PCA - NIT tutorial (part 12)

Looking for outliers in the intercorrelation plots
R
NIT Tutorial
PCA
Author

José Ramón Cuesta

Published

December 19, 2022

In a previous post (from this tutorial) we have seen the intercorrelation plots between parameters and we have seen some outliers (they did not follow the trend), but are those samples mahalanobis distance spectral outliers, for the math treatment used?. Now we can go back to that point and check it.

Let`s start by loading our workspace and the libraries we are going to use:

load("C:/BLOG/Workspaces/NIT Tutorial/NIT_ws11.RData")
library(tidyverse)

Moisture vs Fat

tecator2 %>% 
  ggplot(aes( x = Moisture, y = Fat, color = outlier)) +
  geom_point() + 
  geom_smooth(method = lm, size = 1) +
  scale_color_manual(values = c("no outlier" = "green",
                                "Warning outlier" = "orange",
                                "Action outlier" ="red"))

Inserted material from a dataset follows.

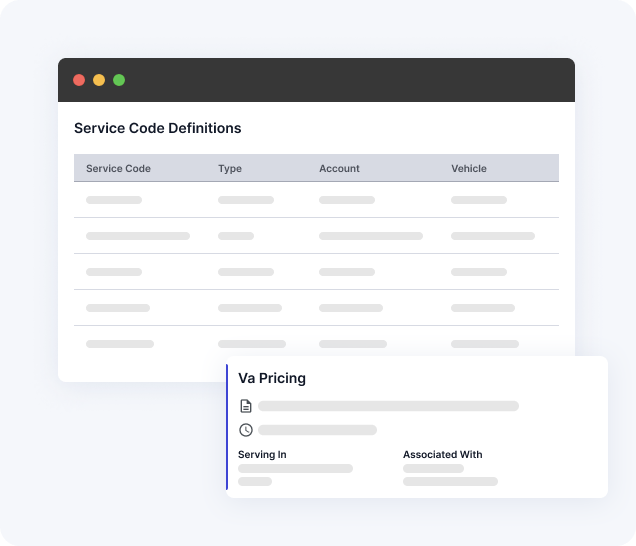
Task: Click the green maximize window dot
Action: (x=119, y=80)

In this case we can see how the extreme samples (with high fat and low moisture are action or warning outliers), and that some of the high moisture - low fat outliers dis not follow the trend.

Moisture vs Protein

tecator2 %>% 
  ggplot(aes( x = Moisture, y = Protein, color = outlier)) +
  geom_point() + 
  geom_smooth(method = lm, size = 1) +
  scale_color_manual(values = c("no outlier" = "green",
                                "Warning outlier" = "orange",
                                "Action outlier" ="red"))

in this case we do not see that almost all the low moisture - low protein are marked as outliers, but the rest of the outliers (except two warning) follow the trend.

Fat vs Protein

tecator2 %>% 
  ggplot(aes( x = Fat, y = Protein, color = outlier)) +
  geom_point() + 
  geom_smooth(method = lm, size = 1) +
  scale_color_manual(values = c("no outlier" = "green",
                                "Warning outlier" = "orange",
                                "Action outlier" ="red"))

it seems the same case than Protein vs Moisture.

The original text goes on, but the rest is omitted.